President Obama celebrated the Supreme Court's decisions Wednesday on gay marriage, but overall it has been a rocky term before the court for his administration, winning just more than a third of the cases in which it was involved.
Lawyers said the government traditionally averages about a 70 percent winning percentage before the high court. Its advantages are so great that the Justice Department's chief Supreme Court attorney, the solicitor general, is dubbed the "10th Justice."
But during the 2012-13 term, which began in October and ended Wednesday, the court rejected Mr. Obama's arguments on property rights, affirmative action, voting rights and other issues.
"Despite some notable victories, the Obama administration has had an unusually poor batting average at the high court," said Adam Winkler, a constitutional law professor at UCLA. "Like last year, the Obama administration lost more cases than it won."
By Mr. Winkler's count, the Obama administration has won 39 percent of the cases in which it has been a party in the litigation, and won 50 percent of the cases in which the government filed a "friend of the court" brief backing one side or the other.
Mr. Winkler said a good portion of the administration's poor batting average can be traced to ideological differences between the Obama administration and the five conservative-leaning Supreme Court justices.
Indeed, the administration backed the losing argument in 11 cases that were decided 5-4, and one case that was decided 5-3.
"What arguments can you make to a court that is determined to overturn the Voting Rights Act?" Mr. Winkler said. "The court is hostile to the administration's arguments and the administration is not presenting the best arguments. So there is lot of blame to go around."
Still, not all of the cases were ideological battles.
The Obama administration was on the losing end of several 9-0 decisions, including last year when the court held that churches have the right to make employment decisions free from government interference over discrimination laws, and said an Idaho couple could challenge the Environmental Protection Agency over government claims that they could not build a home on private property that was deemed a protected wetland.
The nine justices also agreed this month to clear the way for California raisin growers to challenge the constitutionality of a Depression-era farming law that makes them keep part of their annual crop off the market.
The losses continued to pile up for Mr. Obama this week after the court went against the wishes of the White House in cases that involved affirmative action in Texas, private property rights in Florida and a challenge to the Voting Rights Act of 1965.
Ilya Somin, a constitutional law professor at George Mason University, said it is striking to take into account the number of times the Obama administration has been on the losing end of unanimous decisions.
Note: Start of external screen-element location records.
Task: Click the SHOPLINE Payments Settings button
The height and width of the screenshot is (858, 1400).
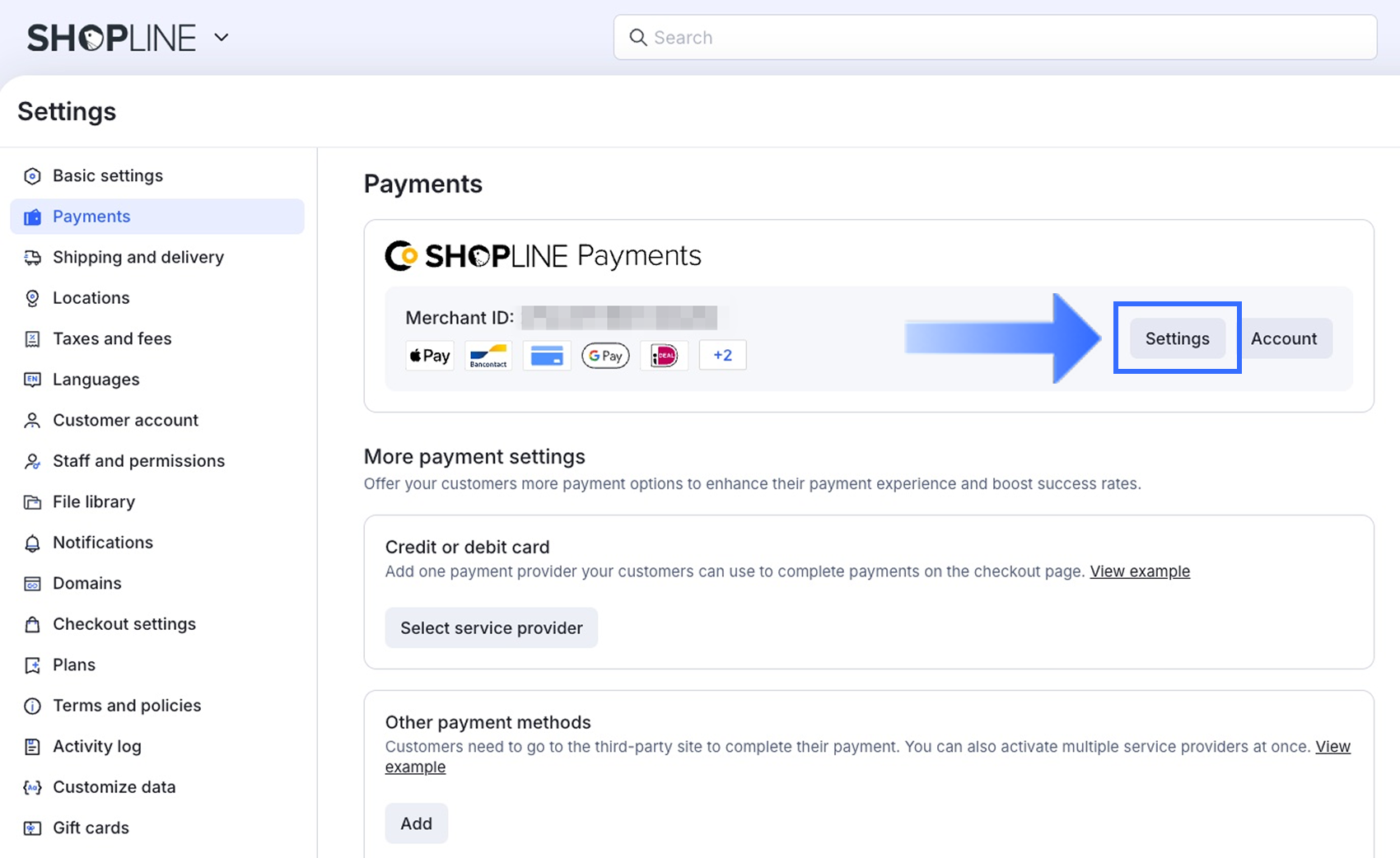Action: (1177, 338)
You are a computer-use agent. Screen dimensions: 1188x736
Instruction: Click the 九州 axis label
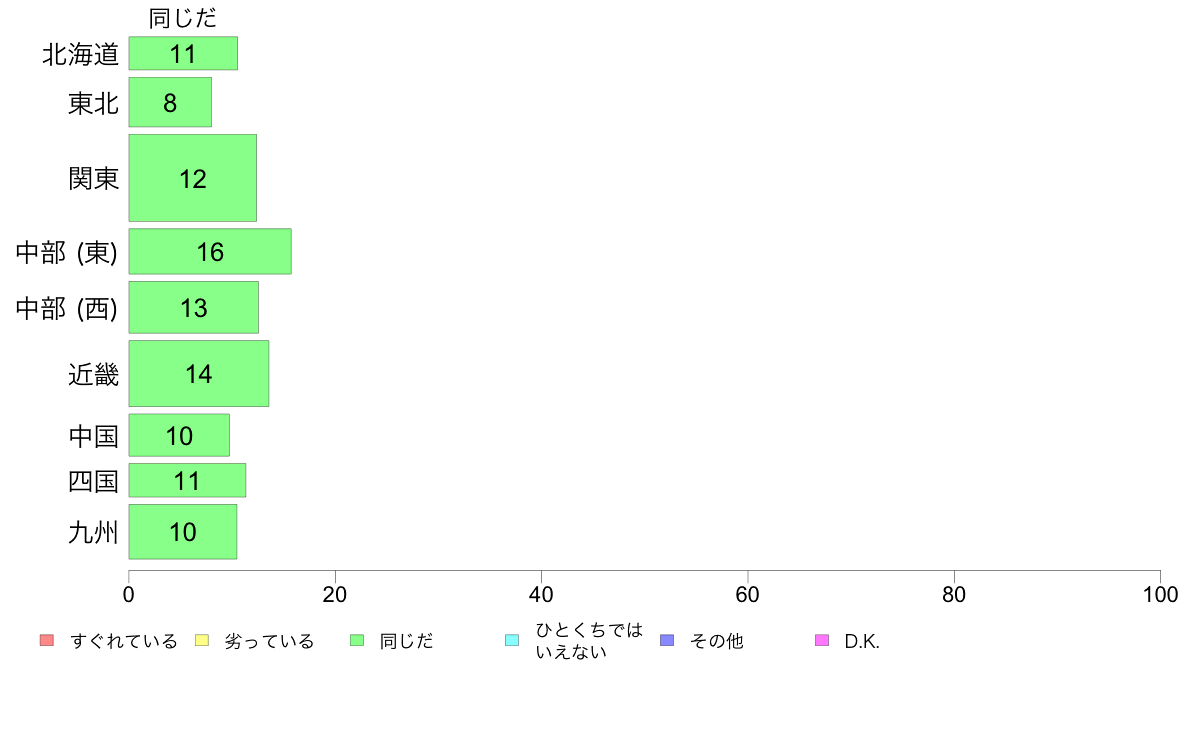point(93,532)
"When the administration loses significant cases in unanimous decisions and cannot even hold the votes of its own appointees — Justices Sonia Sotomayor and Elena Kagan — it is an indication that they adopted such an extreme position on the scope of federal power that even generally sympathetic judges could not even support it," said Mr. Somin, adding that presidents from both parties have a tendency to make sweeping claims of federal power. "This is actually something that George W. Bush and Obama have in common."
The president scored at least a partial victory Wednesday in perhaps the biggest cases of the term when the court invalidated the 1996 Defense of Marriage Act, which defines marriage for the purpose of federal law as a legal union between one man and one woman. The court also ruled that the supporters of California's Proposition 8, the ban on gay marriage that voters passed by referendum in 2008, did not have the standing to argue the case in court.
Relaying Mr. Obama's reaction, White House spokesman Jay Carney said the president described the DOMA ruling as "historic" and the Proposition 8 ruling as a "tremendous victory."
The rulings, though, were not complete victories for Mr. Obama's stances. The court did not decide whether same-sex marriage is a constitutional right or address whether the California law is unconstitutional.
"They made an argument in the Prop 8 case; it was rejected," Mr. Winkler said. "They made an argument in the DOMA case; it was rejected. So they are happy with the results of today's cases, but their arguments were not accepted by the court."